Can Wearing A Weighted Vest Help You Keep Weight Off? YES

One of the goals at the Kahn Center is to help patients achieve and maintain a goal weight consistent with optimal health. Weight loss is possible with many diets, but weight regain is inevitable in many. Are there strategies to avoid regaining weight?

A weight vest is a popular fitness tool that adds some strain to daily movement and work outs. Is it possible that wearing a weighted vest (known as gravitational loading or GL) would assist in maintaining weight loss? A new study explored this option. 

STUDY

The purpose of this study was to explore whether and how GL during intentional weight loss (WL) influences subsequent weight regain.

Pilot data come from a convenience sample of 18 older adults (70 years, 83% women, 78% white) with obesity who participated in a 6-month WL intervention and also returned for 24-month follow-up assessment.

Participants were originally assigned to 6-months of caloric restriction plus 10 h/day weighted vest use (WL+VEST; n = 9) or caloric restriction only (WL Only; n = 9). Body weight (BW) and resting metabolic rate (RMR) were collected at baseline, 6, and 24 months.

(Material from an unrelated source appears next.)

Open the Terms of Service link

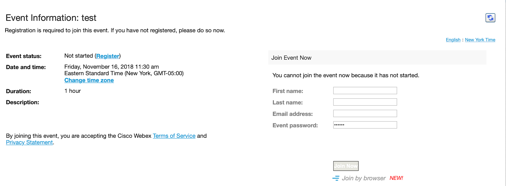click(x=174, y=136)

WL+VEST and WL

Participants lost significant and similar amounts of BW by 6-months [WL+VEST: –11 kg versus WL Only: –10 kg.

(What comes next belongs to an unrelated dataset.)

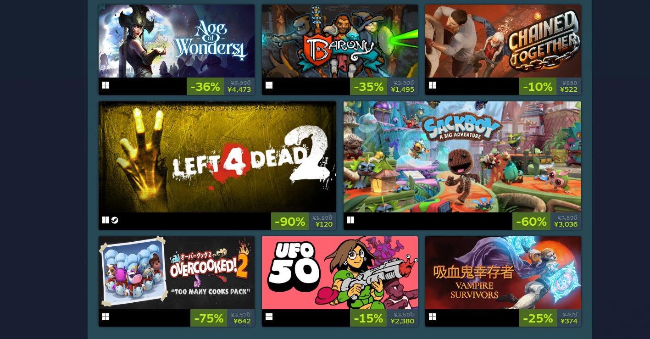This screenshot has width=650, height=339.
Task: Click the -60% discount badge for Sackboy
Action: pyautogui.click(x=531, y=222)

By 24-months, the WL+VEST group regained approximately half of lost BW [−4.8 kg] while the WL Only group regained all lost BW.

CONCLUSIONS

This fascinating pilot study suggests that wearing a weighted vest use during caloric restriction may be associated with reduced weight regain. 

Participants randomized to the weighted vest group (WL+VEST) received an appropriately sized vest (Hyper Vest PRO®, Austin, TX), based on their ability to wear the vest under clothing and complete a full range of motion/chest expansion without restriction, and were asked to wear the vest up to 10 h/day during the most active part of their day (with a goal of at least 50% of awake time wearing the weighted vest).

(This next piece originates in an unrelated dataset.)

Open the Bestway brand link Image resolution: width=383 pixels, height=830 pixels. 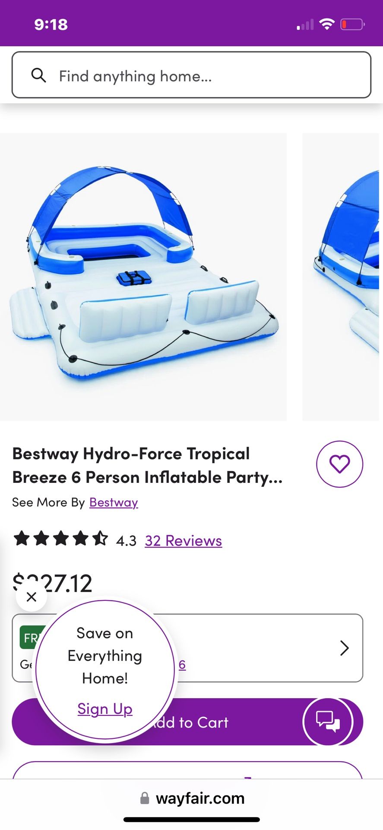(114, 502)
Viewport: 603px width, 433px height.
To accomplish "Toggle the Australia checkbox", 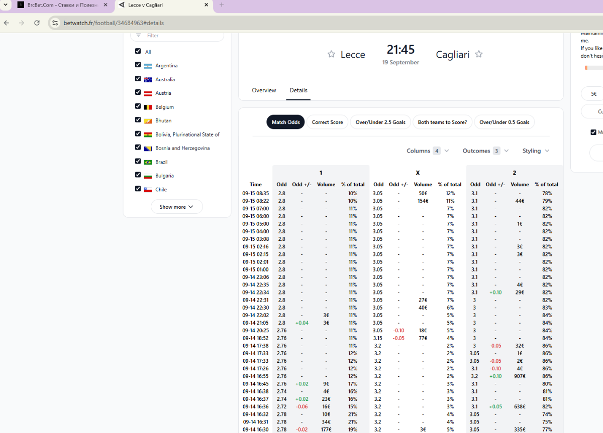I will (138, 79).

The weight of the vest was increased weekly by study staff, with the goal of replacing all lost weight up to a maximum amount of 15% of the participant’s baseline weight.

It appears that a strategy to avoid weight regain includes gravitational load from a weighted vest. The theory is that a process called the “gravitostat” triggers lower extremity osteocytes sensing changes in body weight (BW) and respond by sending a systemic signal to the brain, influencing appetite and subsequent body fat stores.